ACTIVITY:
Skip the pictures. Return exactly the lines from the one containing "You are a computer-use" through the end of the entries below.

[Records drawn from a dataset]
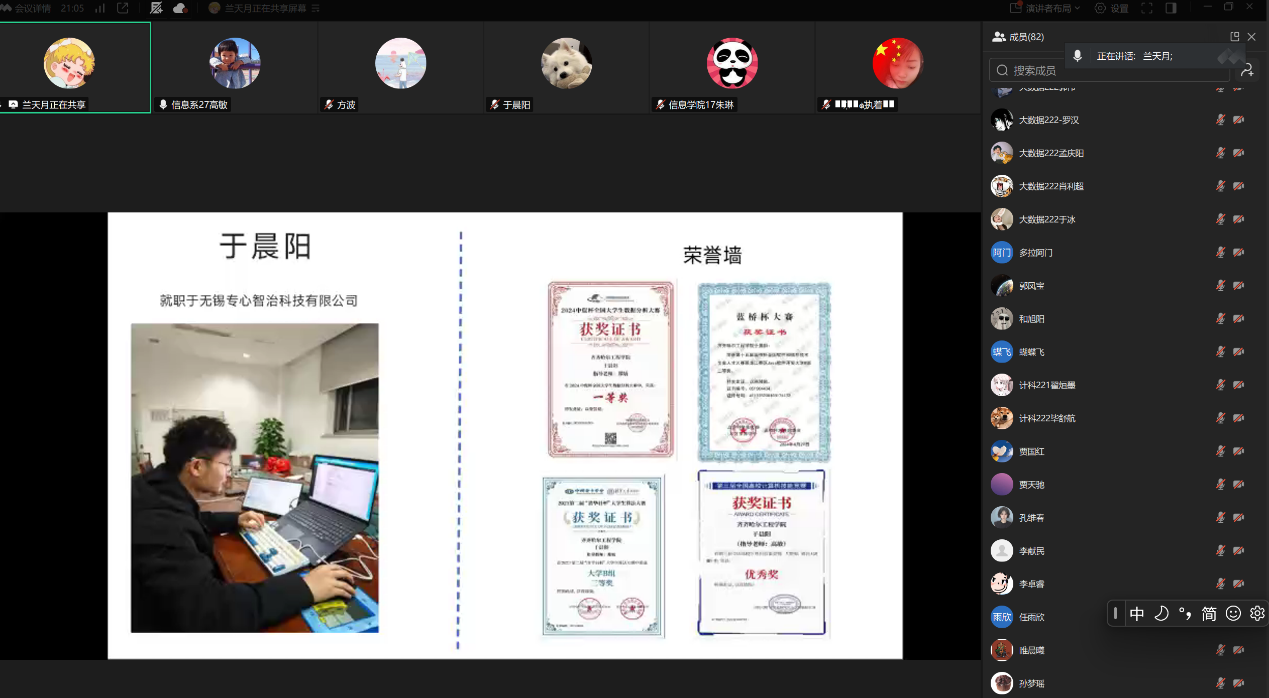The width and height of the screenshot is (1269, 698).
Task: Click the 搜索成员 search field
Action: tap(1110, 70)
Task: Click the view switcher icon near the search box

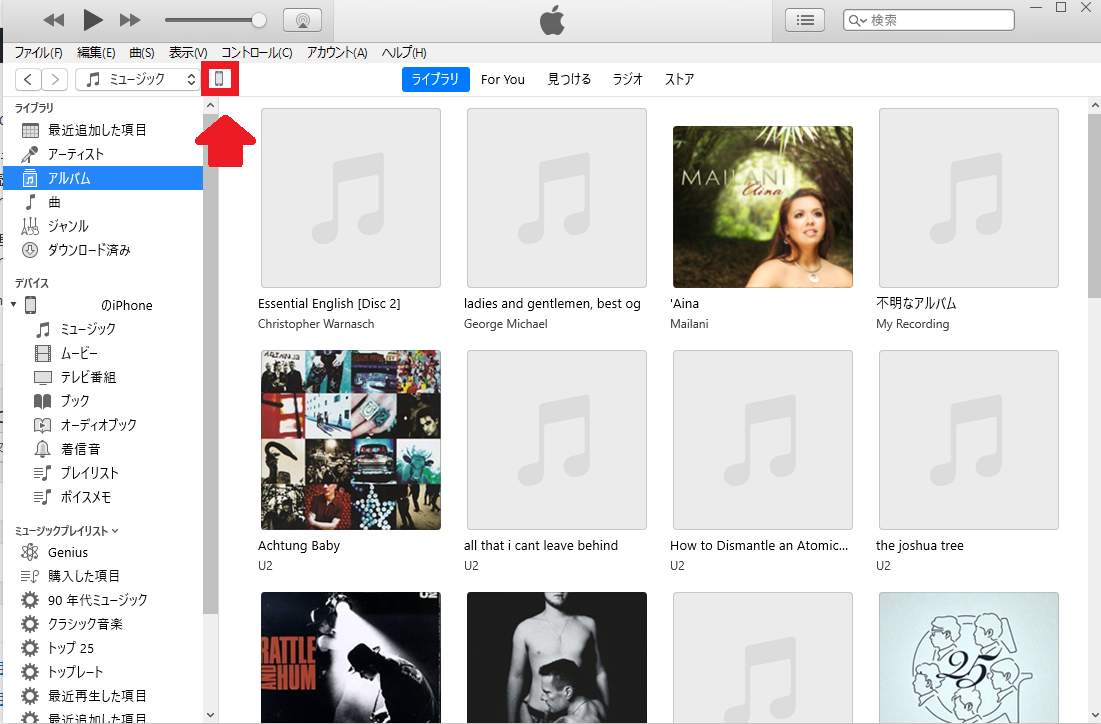Action: coord(805,19)
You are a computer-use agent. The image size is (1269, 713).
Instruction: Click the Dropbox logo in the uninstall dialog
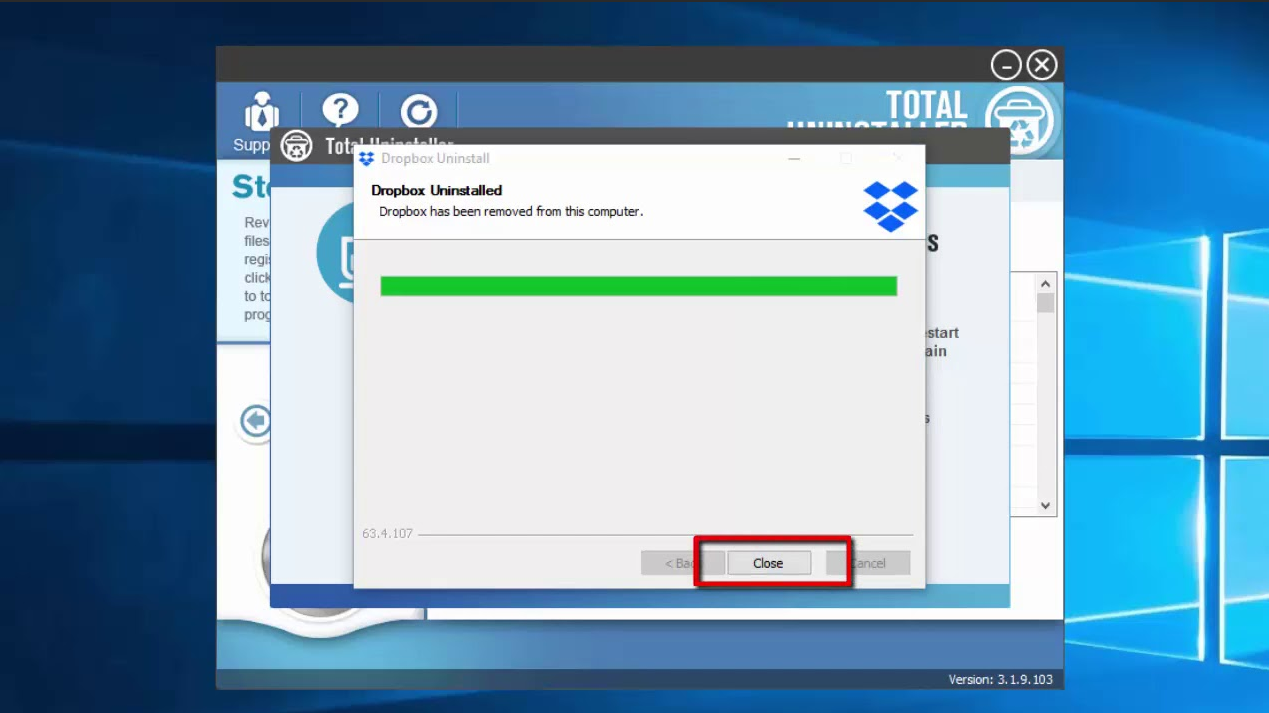pos(890,206)
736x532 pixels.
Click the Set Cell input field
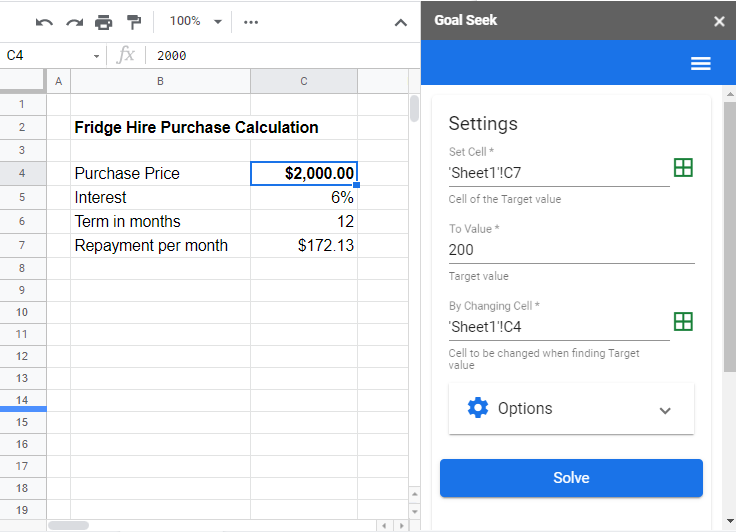click(558, 172)
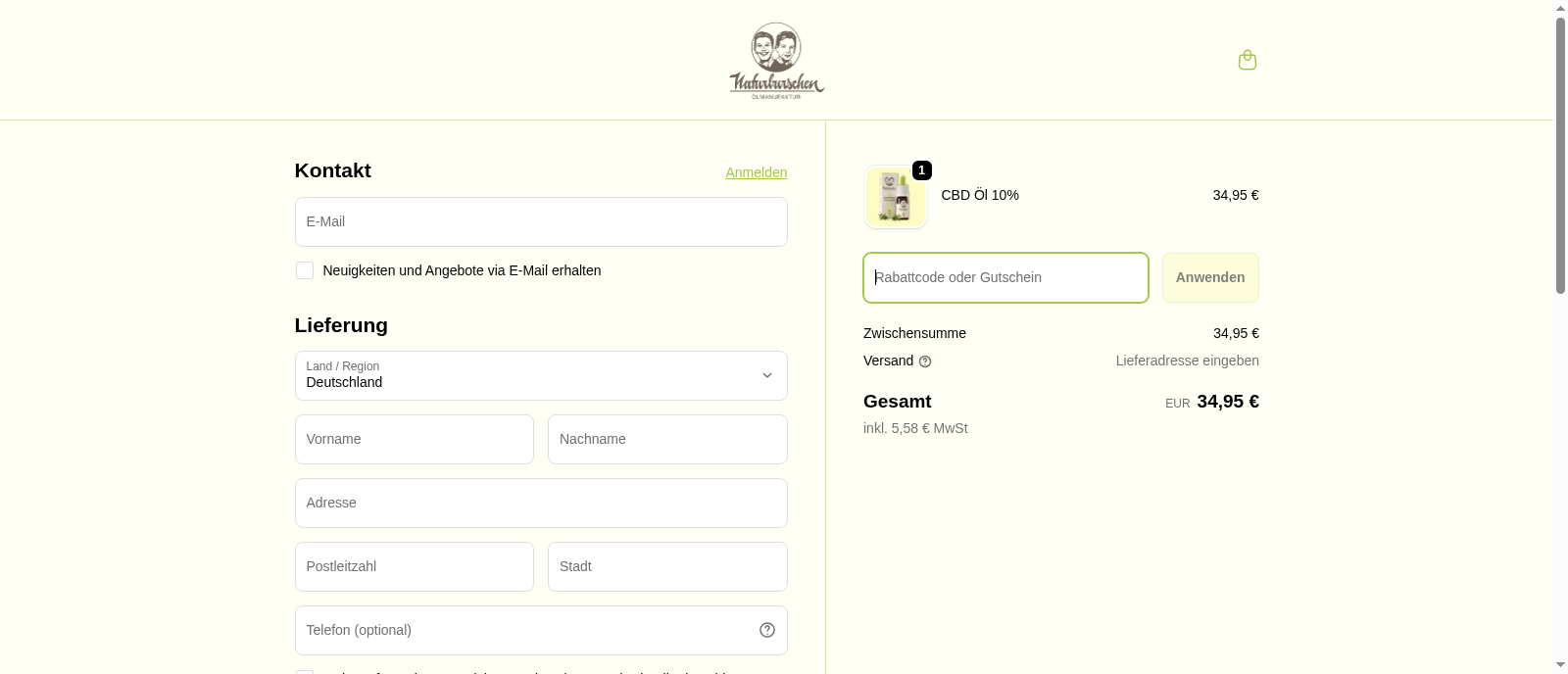This screenshot has height=674, width=1568.
Task: Click the CBD Öl product thumbnail
Action: coord(895,196)
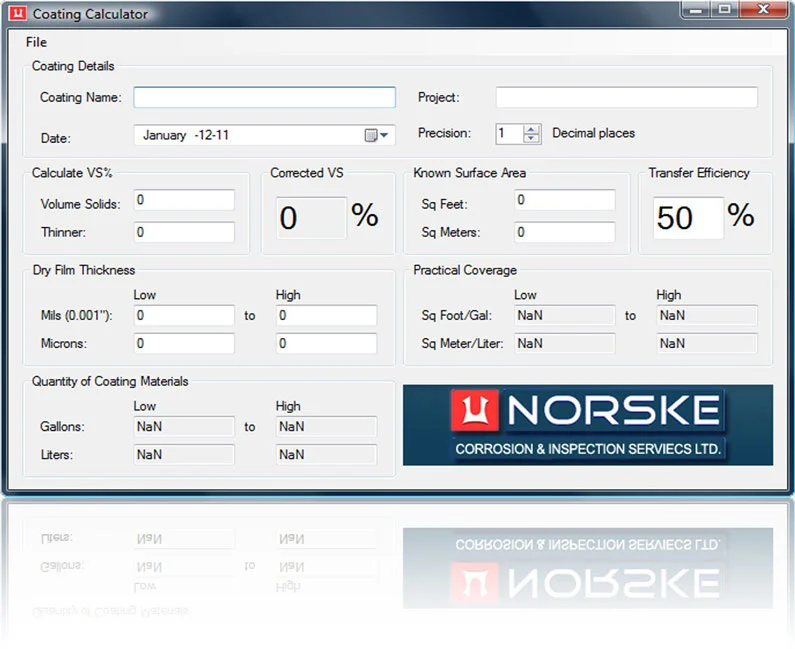This screenshot has width=795, height=649.
Task: Click into the Thinner field
Action: [184, 232]
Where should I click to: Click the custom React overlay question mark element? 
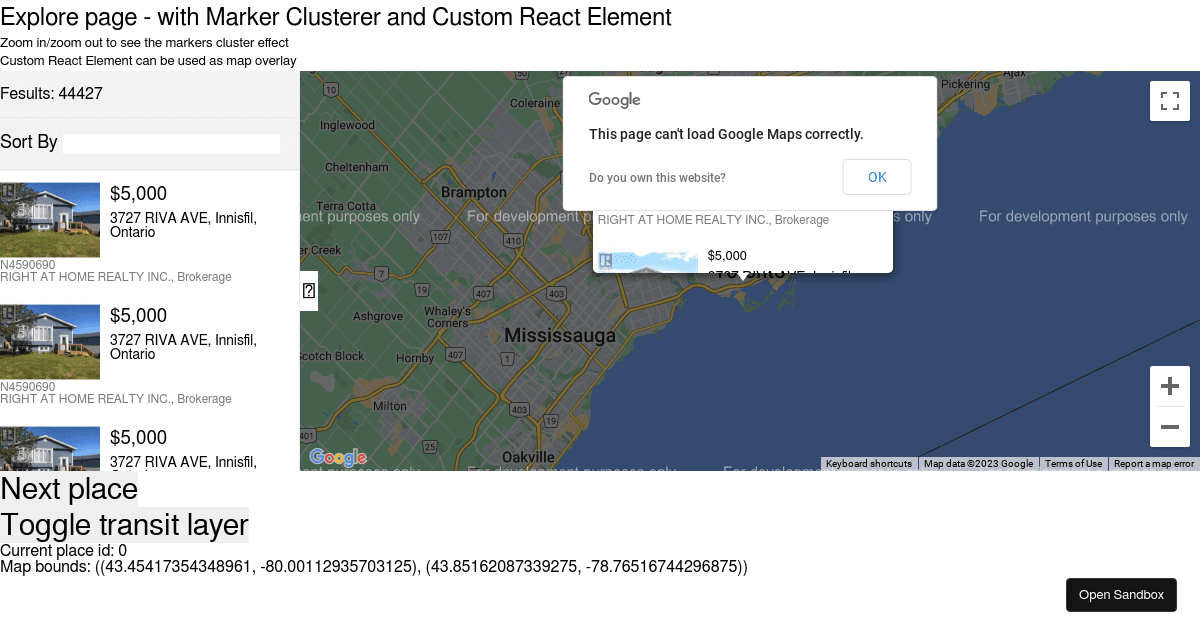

ANSWER TO THE PROBLEM:
You are a computer-use agent. The image size is (1269, 713).
Instruction: Click the Dropbox logo in the uninstall dialog
pos(890,206)
736x532 pixels.
Click the Set Cell input field
click(558, 172)
This screenshot has height=674, width=1568.
Task: Click the CBD Öl product thumbnail
Action: coord(895,196)
This screenshot has width=795, height=649.
Task: Click into the Thinner field
Action: [184, 232]
Where should I click to: Click the custom React overlay question mark element? 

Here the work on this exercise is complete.